This article explains how to use batch processing to handle large
lookup tables.
One way to approach this issue is to use a process called Batching.
Batching allows a batch of the records to be processed in a single run, which is done
iteratively to create more batches and process all the records.
Each iteration will process and extract a fixed number of records from the
source and the lookup tables, perform a join and load the target table.
This way you can control the number of records (batchrec variable) that
the process holds in the memory.
To do this you can use Context
variables, tLoop component,
tContextLoad component, tMap and tJava
component.
Procedure
-
Use context variables to make the Job dynamic. Different values
can be used for context variables in different environments such as DEV and PROD. This also makes the Job flexible and it does not need any
code changes across environments.
Variable |
Description |
Recnum
|
This variable is used as a starting point of
the run. It is set to "1" by default for this Job. |
Batchrec
|
This variable is used as the number of the
records that you want the Job to process in each iteration. By
making this variable dynamic, you can control how many records you
want to process for each batch. |
MAX_CUSTID
|
This variable is used to stop the process after
the last iteration, which is after reading the last record. This
variable is loaded using the tContextLoad component. |
And the SQL run is as follows: "SELECT 'MAX_CUSTID' as Key, max(id) as Value FROM `customer`.`cust`
"
-
Use the sssql and lsql variables to build the SQL that the
tMysqlInput and tMSSqlInput executes on the database. The
columns chosen in ssqlCOLUMNS and
lsqlCOLUMNS should be the same as the
schema defined in the input components.
For example, the query in the customer (tMysqlInput) component is defined as below,
making the full query dynamic.
" SELECT " + context.ssqlCOLUMNS + context.ssqlFROM +
context.ssqlWHERE + ">=" + context.Recnum + context.ssqlAND + "<" +
(context.Recnum + context.Batchrec) ;
A similar SQL query is defined on the CUST_LOCATIONS (tMSSqlInput) component.
-
Configure the tLoop
component as follows.
The context variables defined above are used in the
tLoop component as shown below.
So for each iteration until the maximum customer id, the batch record number
defined in the Batchrec variable is
used to retrieve the records from the source and lookup tables.
-
Configure the tJava
component as follows.
This component is used to increment the starting cust_id by the number of the records being
processed by each batch.
-
Configure the tMap
component as follows.
This component is used for the join condition. The Lookup Model is set as Load Once as your lookup table is static.

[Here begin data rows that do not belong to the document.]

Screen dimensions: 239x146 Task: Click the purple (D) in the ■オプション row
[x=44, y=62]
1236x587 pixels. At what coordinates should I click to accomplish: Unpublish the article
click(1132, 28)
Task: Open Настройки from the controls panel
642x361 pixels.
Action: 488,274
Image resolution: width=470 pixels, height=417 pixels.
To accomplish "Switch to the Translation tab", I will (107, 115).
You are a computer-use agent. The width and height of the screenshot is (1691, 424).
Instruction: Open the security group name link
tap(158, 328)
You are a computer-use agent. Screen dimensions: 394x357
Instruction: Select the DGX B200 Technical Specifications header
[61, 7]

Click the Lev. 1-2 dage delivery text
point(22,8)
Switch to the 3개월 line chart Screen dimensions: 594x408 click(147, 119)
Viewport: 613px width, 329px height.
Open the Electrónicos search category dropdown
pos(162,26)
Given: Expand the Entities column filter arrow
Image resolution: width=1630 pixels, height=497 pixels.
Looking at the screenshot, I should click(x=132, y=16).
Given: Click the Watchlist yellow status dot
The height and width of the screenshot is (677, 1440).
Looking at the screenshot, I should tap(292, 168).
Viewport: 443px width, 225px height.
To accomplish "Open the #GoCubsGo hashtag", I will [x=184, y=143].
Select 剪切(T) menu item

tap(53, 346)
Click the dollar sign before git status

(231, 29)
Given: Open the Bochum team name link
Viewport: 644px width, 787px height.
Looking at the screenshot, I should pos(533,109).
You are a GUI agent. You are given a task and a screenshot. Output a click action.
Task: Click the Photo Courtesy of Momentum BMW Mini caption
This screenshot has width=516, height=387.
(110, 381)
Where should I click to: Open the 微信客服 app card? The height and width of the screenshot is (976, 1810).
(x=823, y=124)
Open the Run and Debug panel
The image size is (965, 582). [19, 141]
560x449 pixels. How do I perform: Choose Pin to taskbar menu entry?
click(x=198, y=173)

Match Model is set as Unique match as you do not expect the lookup
table to have duplicates. Join Model
is set as Left Outer Join as you want
source data to be loaded into the target even if a location is not
found.
-
Connect the subJobs using OnSubJobOk and OnComponentOk triggers.
Do not connect tLoop
directly to the tMysqlInput
component. And do not connect tJava
(Update record counter) directly
to tMysqlOutput_1. The tLoop and tJava need to be part of their own subJobs.
The complete Job looks as shown in the screenshot below.
-
Run the Job
Results
Here is the log from a sample run where the source table (cust) has 100 million rows and the lookup table
(CUST_LOCATIONS) has 70 million rows.
Batchrec="10000000".
The Job took 66 minutes to run and ran within the memory available
on the execution server. It did not get impacted with out of memory exceptions.